I have implemented the Chambolle-Pock Algorithm i. e. for a problem of the form
$$\min_x \, \|Kx\| + \delta_H (x),$$
where $H = \{x: Ax = b\}$. In the iteration scheme, it is required to compute the proximal mapping of $\delta_H$, which is just the projection onto the affine subset $H.$ This requires the computation of the pseudoinverse of $A$, so it is needed to compute $(AA^T)^{-1}$. This however poses an issue, since that computation is exponentially more time expensive than every other step in my algorithm.
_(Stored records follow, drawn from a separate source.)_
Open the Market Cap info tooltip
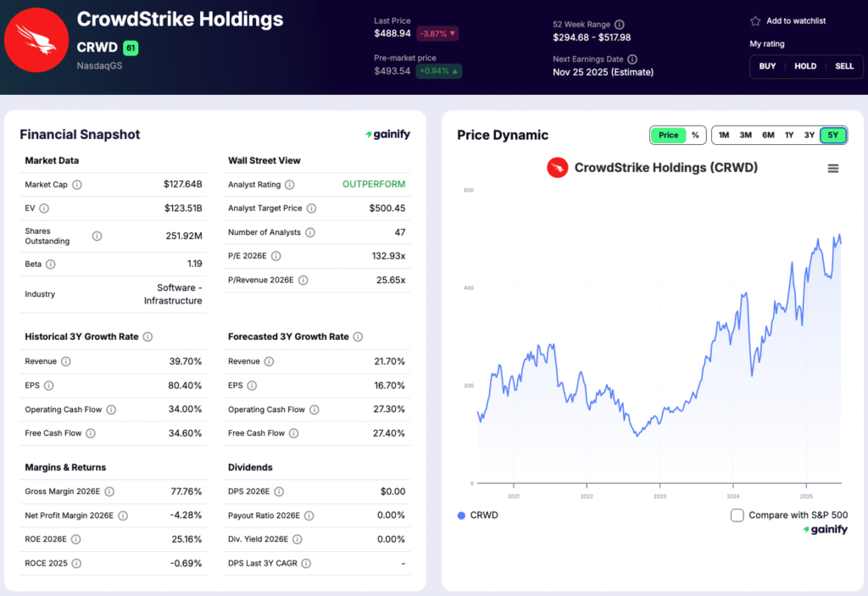This screenshot has height=596, width=868. [77, 184]
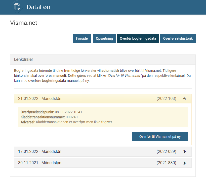Expand the 17.01.2022 run via its arrow icon
The width and height of the screenshot is (206, 186).
(185, 152)
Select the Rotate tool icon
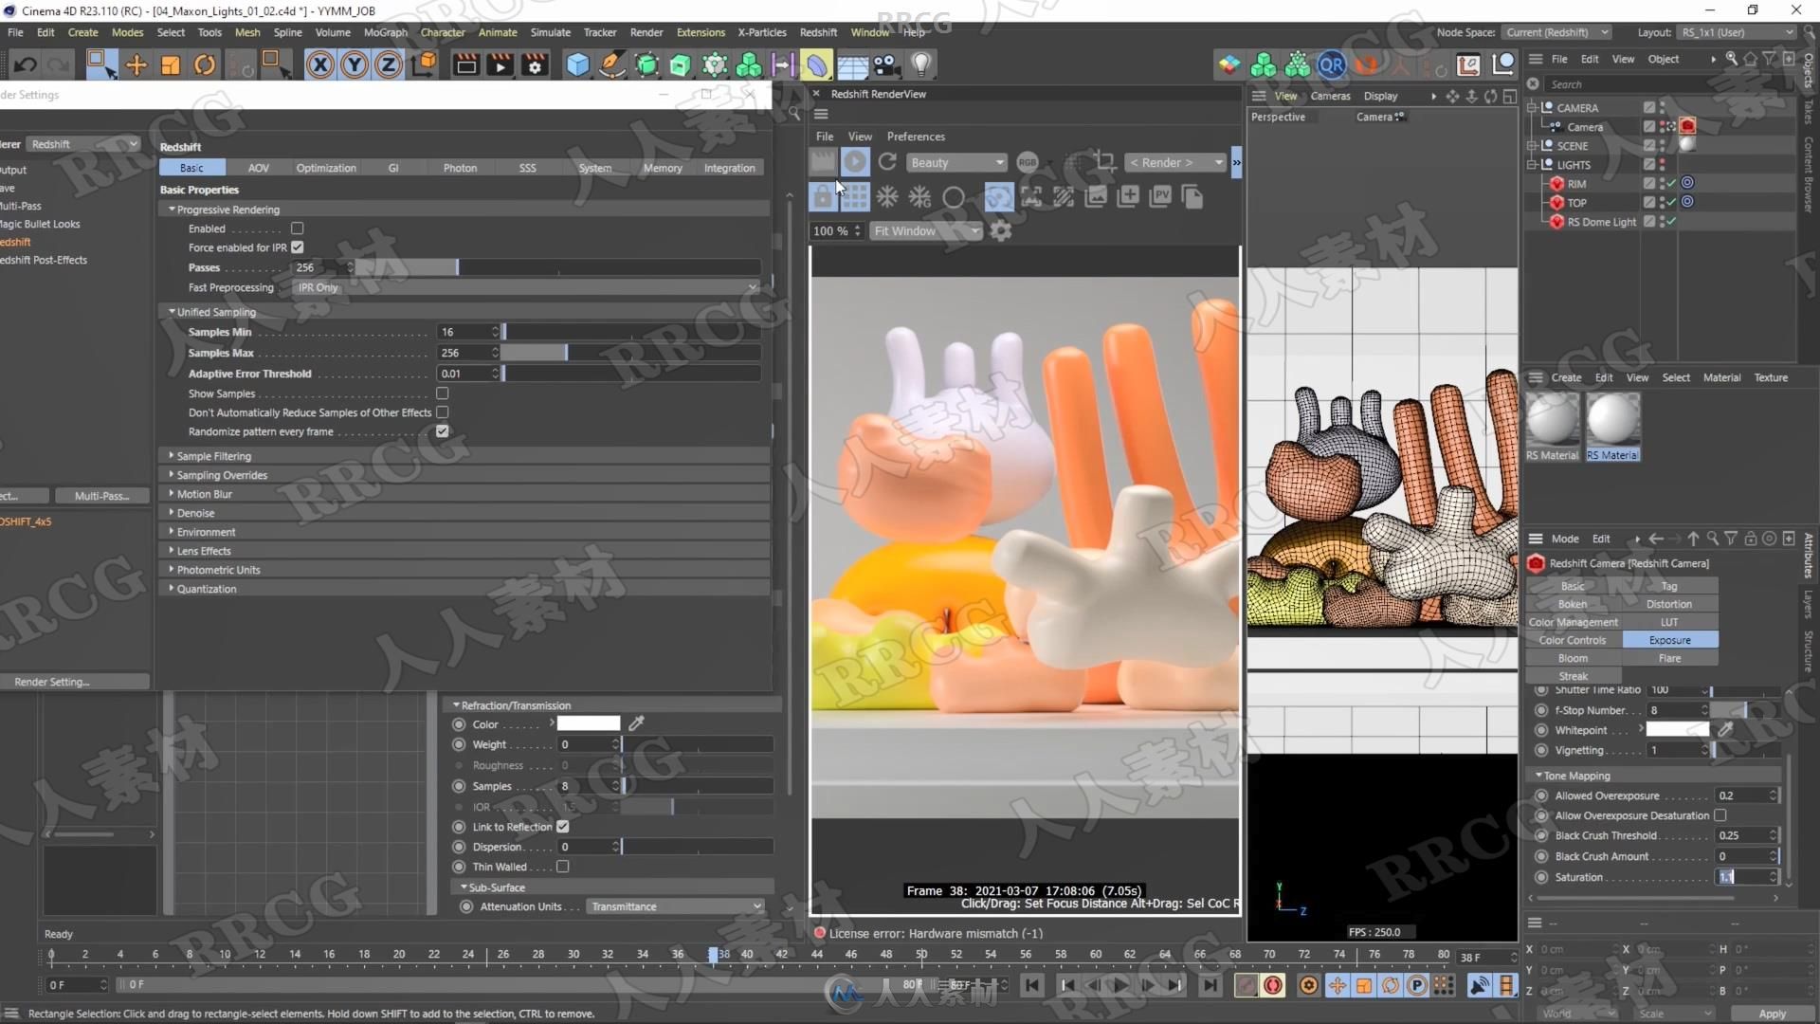The width and height of the screenshot is (1820, 1024). tap(204, 64)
I thought about maybe calculating $\operatorname{Prox}_{\delta_H}$ by means of the Moreau decomposition, but that just replaces the projection onto $H$ with the projection on its complement, which doesn't help at all. My question is now, is there a way to avoid this issue? Either by computing the projection in a more efficient manner or maybe one can avoid it completely?
Thanks in advance!
You are right, you do not need to project explicitly onto $H$.
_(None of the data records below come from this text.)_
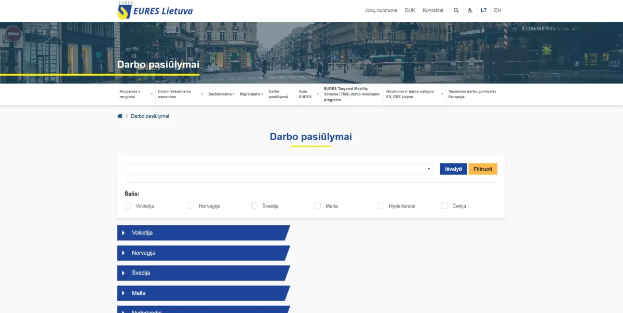Click the EURES Lietuva logo
Image resolution: width=623 pixels, height=313 pixels.
coord(155,10)
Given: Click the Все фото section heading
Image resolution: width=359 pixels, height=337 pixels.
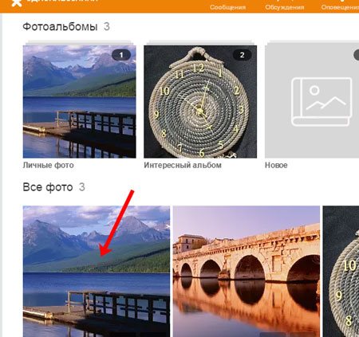Looking at the screenshot, I should [x=48, y=187].
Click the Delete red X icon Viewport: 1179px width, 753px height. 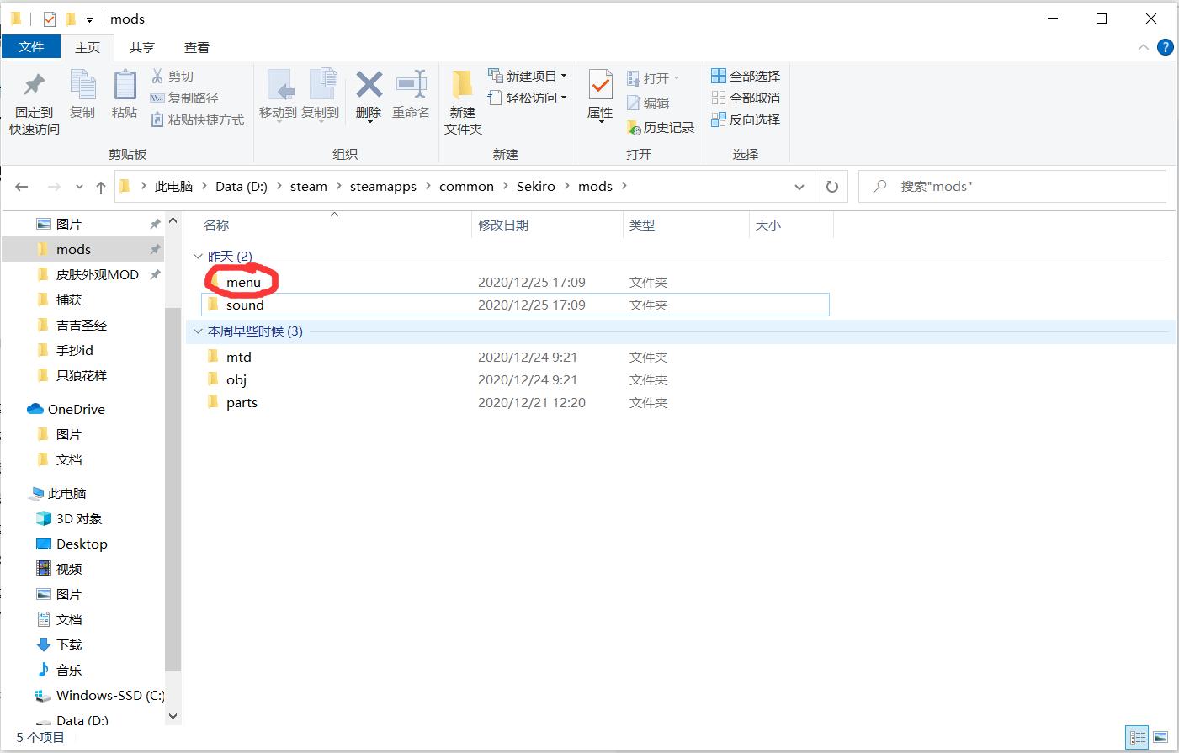coord(369,85)
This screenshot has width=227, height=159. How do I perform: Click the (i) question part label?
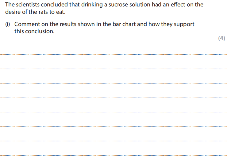pyautogui.click(x=8, y=24)
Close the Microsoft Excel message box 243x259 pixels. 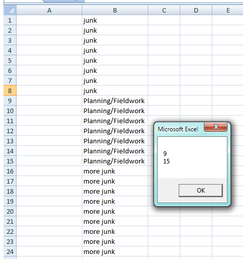(216, 127)

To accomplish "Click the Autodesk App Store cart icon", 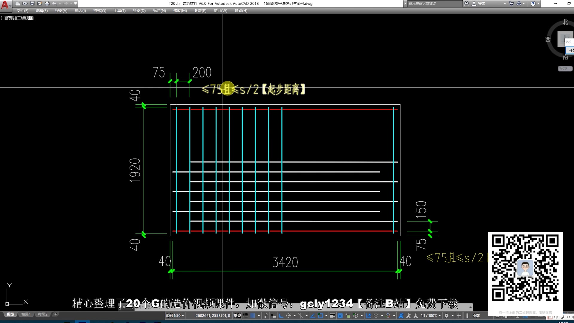I will tap(511, 4).
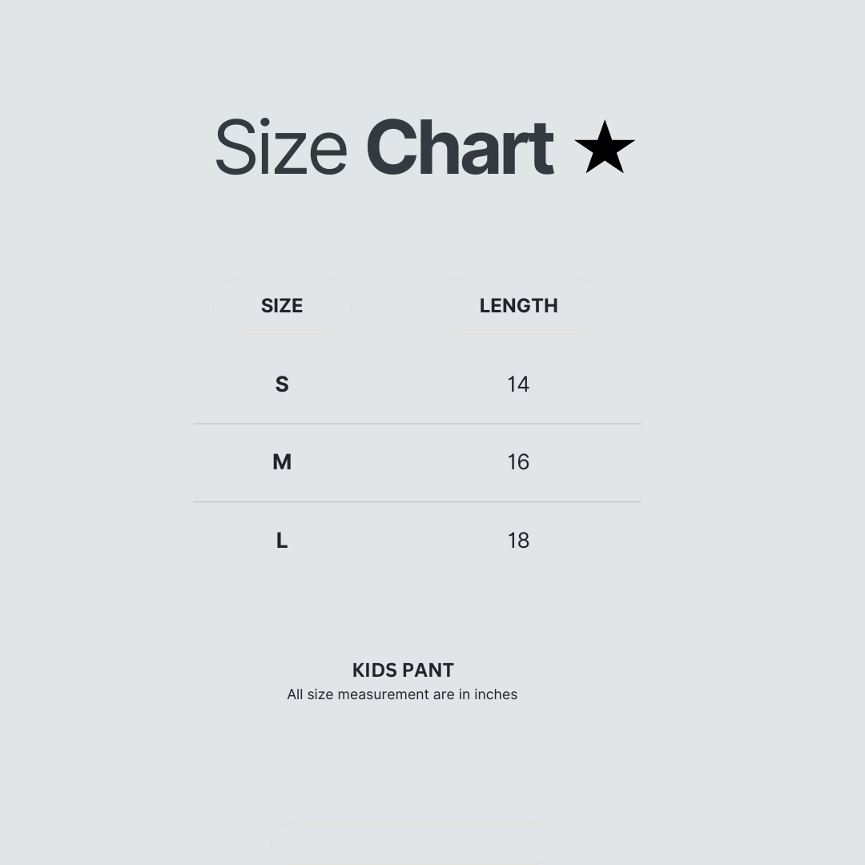Click the word "Size" in the title
This screenshot has width=865, height=865.
[x=280, y=148]
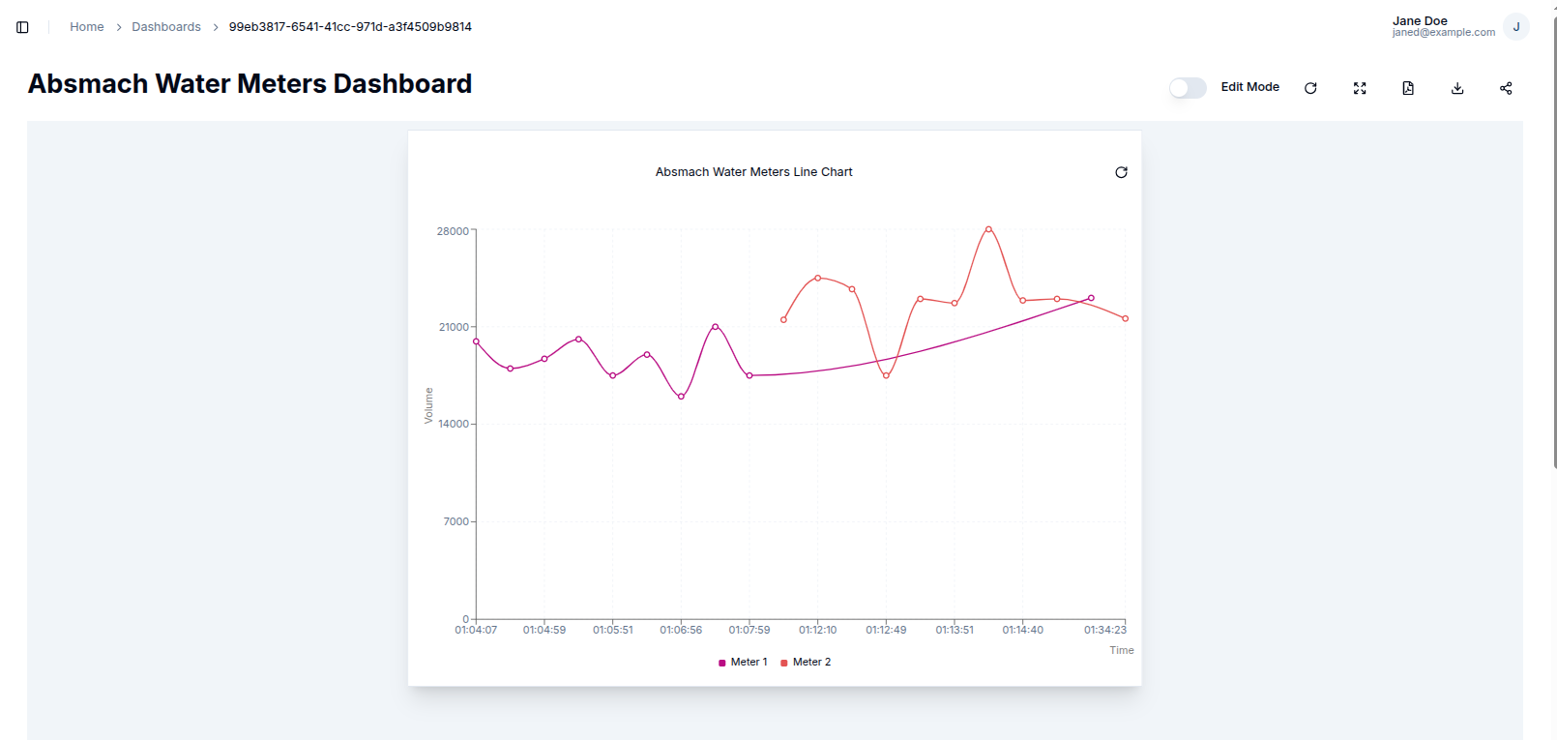
Task: Enter fullscreen view of the dashboard
Action: click(x=1360, y=88)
We can rewrite your problem as $$\min_x f(Kx) + g(Ax),$$ where $f(u)= \|u\|$ and $g(v) = \delta_{\{b\}}(v)$. Let's now use the Fenchel-Legendre transformation to obtain a saddle point problem: $$\min_x \max_{y_1, y_2} \langle Kx, y_1\rangle - f^*(y_1) + \langle Ax, y_2\rangle - g^*(y_2). $$ For simplicity we introduce a new notation $y = (y_1^T, y_2^T)^T$, $B = [K^T, A^T]^T$, and $h(y) = f^*(y_1)+g^*(y_2)$. Then the above problem can be cast as $$\min_x \max_y \langle Bx,y\rangle - h(y).$$ Notice that $\text{Prox}_{h} y = (\text{Prox}_{f^*}y_1, \text{Prox}_{g^*}y_2)$ and you can use a fore-mentioned Moreau decomposition to obtain explicit formula. Now I hope implementation of the Chambolle-Pock algorithm should be straight-forward.
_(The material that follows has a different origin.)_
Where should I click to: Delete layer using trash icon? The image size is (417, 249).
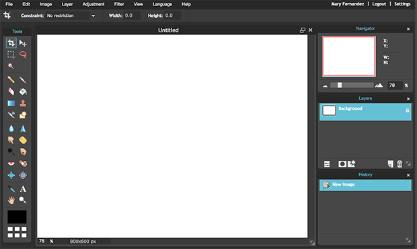click(400, 164)
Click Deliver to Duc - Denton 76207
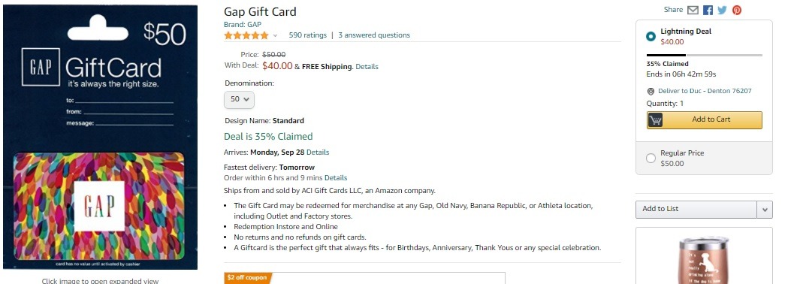Viewport: 800px width, 284px height. 705,91
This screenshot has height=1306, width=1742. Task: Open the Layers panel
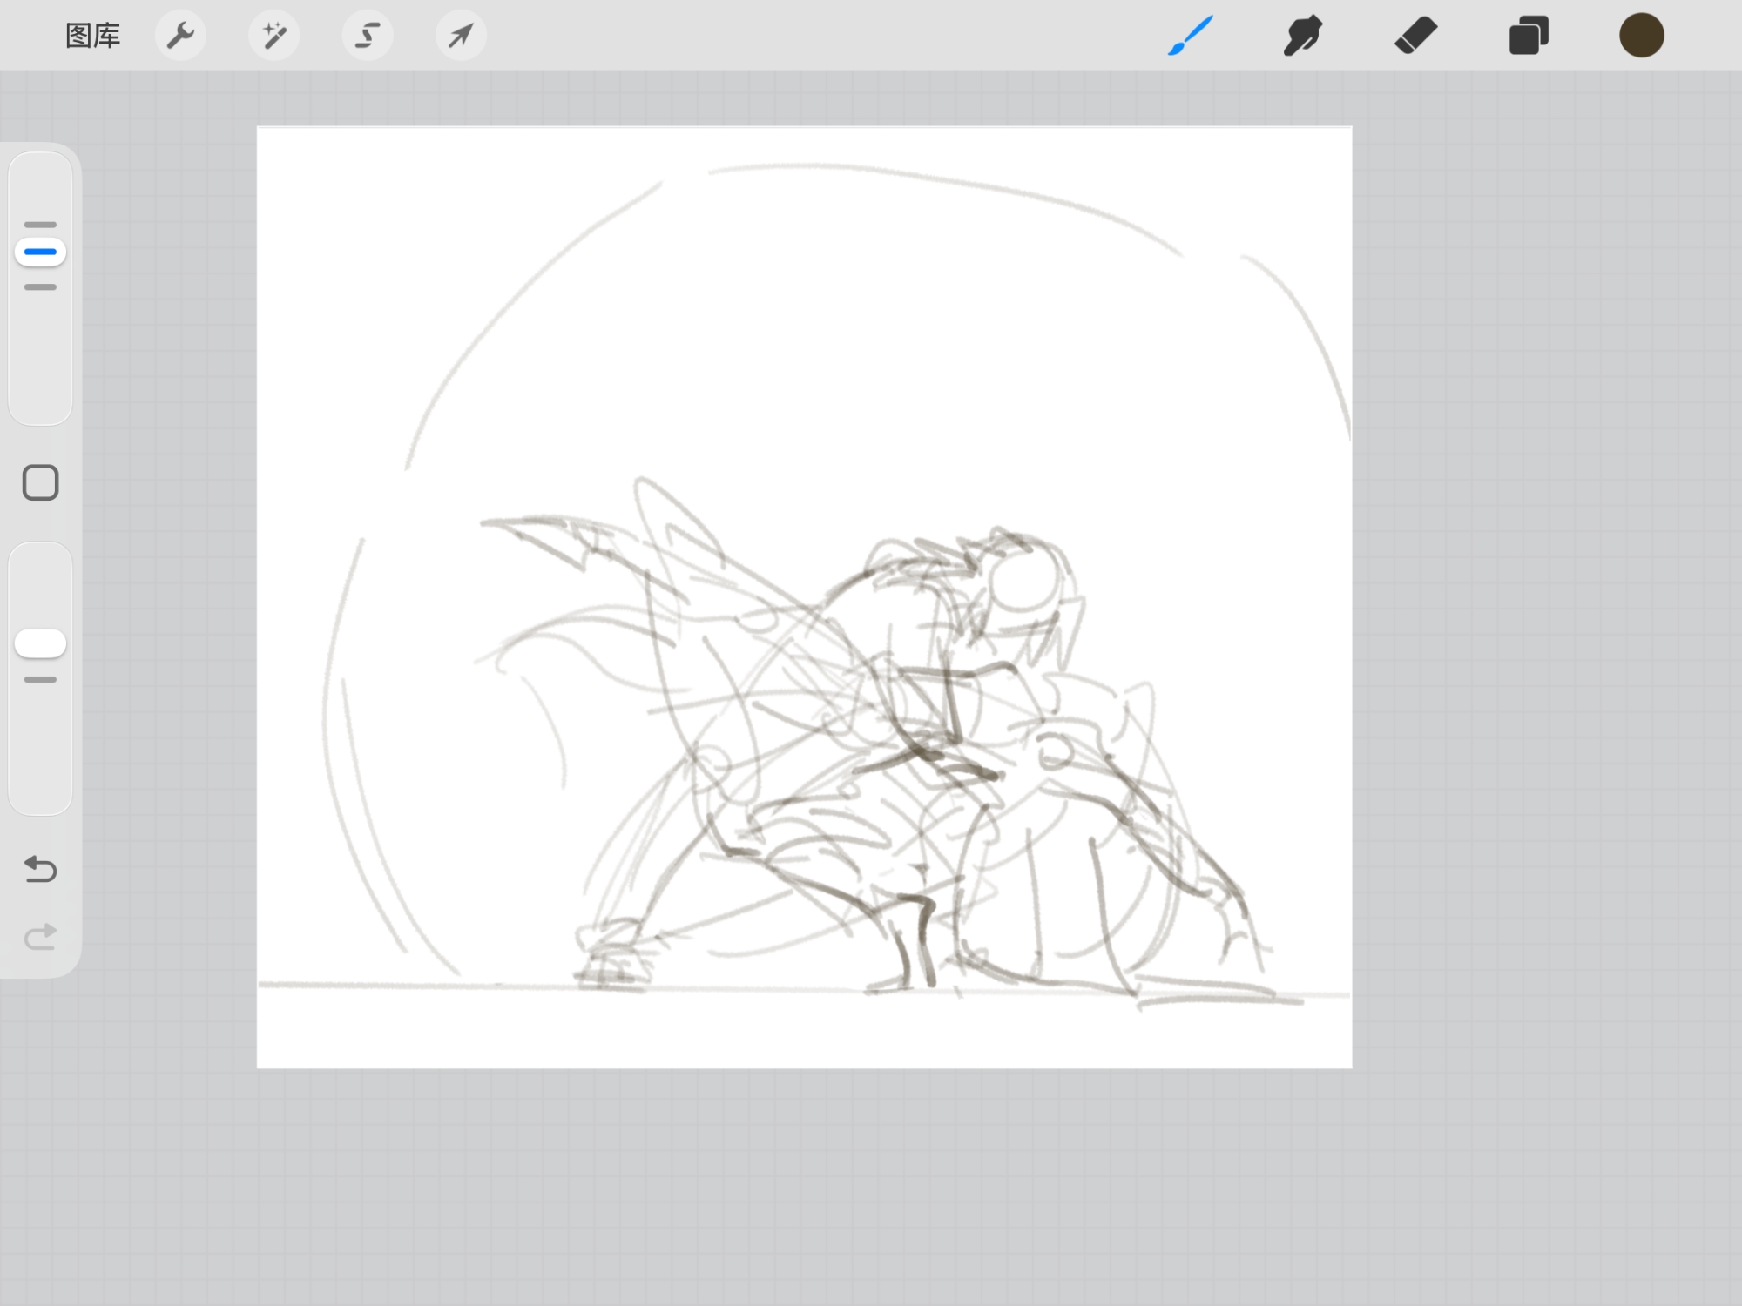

It will need four matrix-vector multiplications per iteration: two with $K$ and two with $A$. The algorithm takes form: \begin{align*}x^{n+1} & = x^n - \tau B^T y^n\\ y^{n+1} & = \text{Prox}_{\sigma h} (y^n+\sigma B(2x^{n+1}-x^n)), \end{align*} where the latter equation can be written more explicitly as \begin{align*} y^{n+1}_1 & = \text{Prox}_{\sigma f^*}( y^n_1 +\sigma K(2x^{n+1}-x^n)) \\ y^{n+1}_2 & = y^n_2+\sigma A(2x^{n+1}-x^n) -\sigma b. \end{align*} We used here that $\text{Prox}_{\sigma g^*}v =v-\sigma b$. Hence, the only thing you have to do now is to use a Moreau decomposition for computing $\text{Prox}_{\tau f^*}$. Of course, in order to ensure convergence you have to choose steps $\tau$ and $\sigma$ in a proper way: $\tau \sigma \|B\|^2 <1$. Alternatively, you can use an extension of Chambolle-Pock algorithm which does not require to compute $\|B\|$.